To be honest the biggest improvement is due to being able to see what's happening and adjusting your technique.

There also much easier to clean and so probably more hygienic!

---

I am here: http://tapatalk.com/map.php?sme4fo

Costa Coffee Beans, Ground Coffee & Syrups available at http://CostaShop.co.uk


----------



## JohnnieWalker (Aug 24, 2011)

Oops, meant "they're" not "there"

---

I am here: http://tapatalk.com/map.php?hgjdmb

Costa Coffee Beans, Ground Coffee & Syrups available at http://CostaShop.co.uk


----------



## chimpsinties (Jun 13, 2011)

Without the spouts on the PF they potentially give you a bit more crema as the extracted coffee is not hitting another surface and running down a tube before heading into your cup.

Also they look damn cool


----------



## MikeHag (Mar 13, 2011)

To be honest I don't believe there's a material benefit in them other than as a training tool... and to make baristas smile. Crema may be bigger initially, but the next question has to be 'so what?' If the crema isn't big enough from a spouted pf then there's something wrong, and masking that by using a bottomless pf isn't the answer. But everyone should have one.


----------



## snegger (Dec 15, 2010)

thanks,something else on my "would be nice" list,just been ordering what I think I need to test my Gaggia classic when it arrives,ordered I Gaggia double basked,some Hasbean coffee,some say the wand is good enough if the plastic end is taken off? or do I really need to order a silvia wand to judge the steam on the Gaggia fairly?


----------



## chimpsinties (Jun 13, 2011)

Yes it might not be important that the crema is bigger but he did ask is there any effect on the shot, not if there any additional benefit









Training tool - Check

Looks cool - Check

Improved taste - Not necessarily







unless it allows you to improve your technique and you generally get better


----------



## Slick (Nov 24, 2011)

Fit the Silvia wand.

It made a massive improvement to my milk foaming...

cheers

Tim.


----------



## snegger (Dec 15, 2010)

Slick said:


> Fit the Silvia wand.
> 
> It made a massive improvement to my milk foaming...
> 
> ...


just ordered one!


----------



## Anth.Caffe.Ginevra.UK (Mar 16, 2012)

Hi Snegger, don't suppose you can remember where you bought the silvia wand do you?

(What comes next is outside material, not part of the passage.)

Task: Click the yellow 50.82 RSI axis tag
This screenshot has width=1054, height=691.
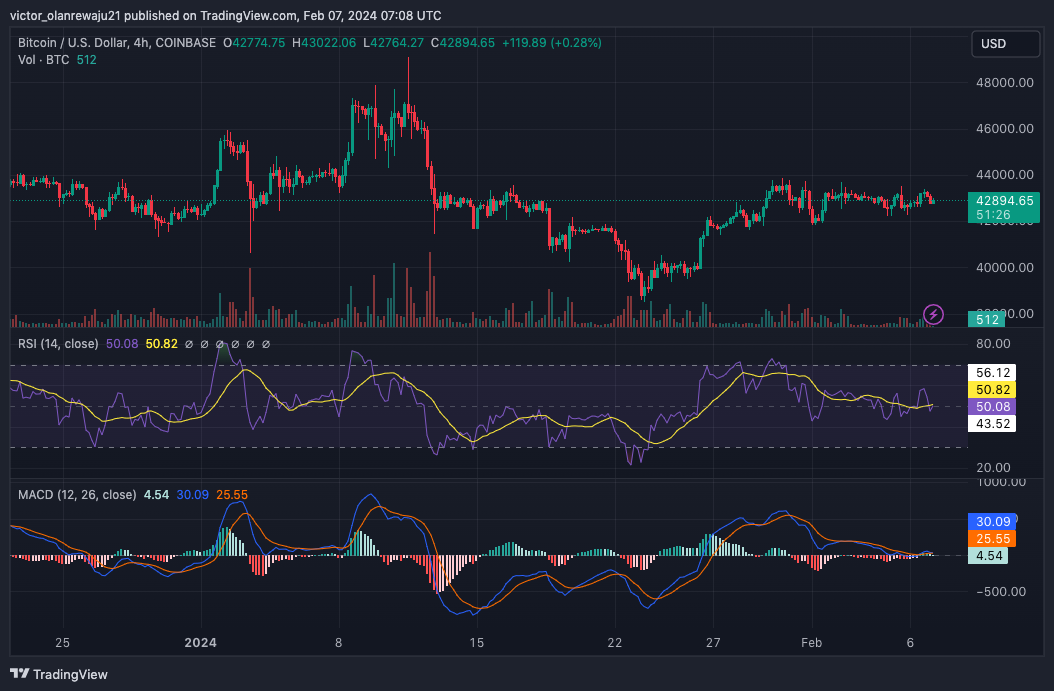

I find the standard Gaggia set up (I have a baby class) rather inconsistent.

Whilst I don't expect to get commercial machine style milk, any improvement is always welcomed!

Thanks,

Anthony.


----------



## Spazbarista (Dec 6, 2011)

I must admit that even though I've been using naked pf for oooh 8 years maybe I find I'm gravitating back to the conventional. This has everything to do with a change of machine from a Silvia to an Expobar Leva. With the Silvia the naked pf seemed to make the coffee come alive a little, whereas with the new machine I find it takes something away. The conventional pf seems to keep everything hot, which reflects in the taste.

To be honest, the only time I get issues are with specific bags of beans, for example some of the extract coffee I tried recently seemed to blond and thin almost instantly. Looked like channelling, but there were no signs of holes in the puck.


----------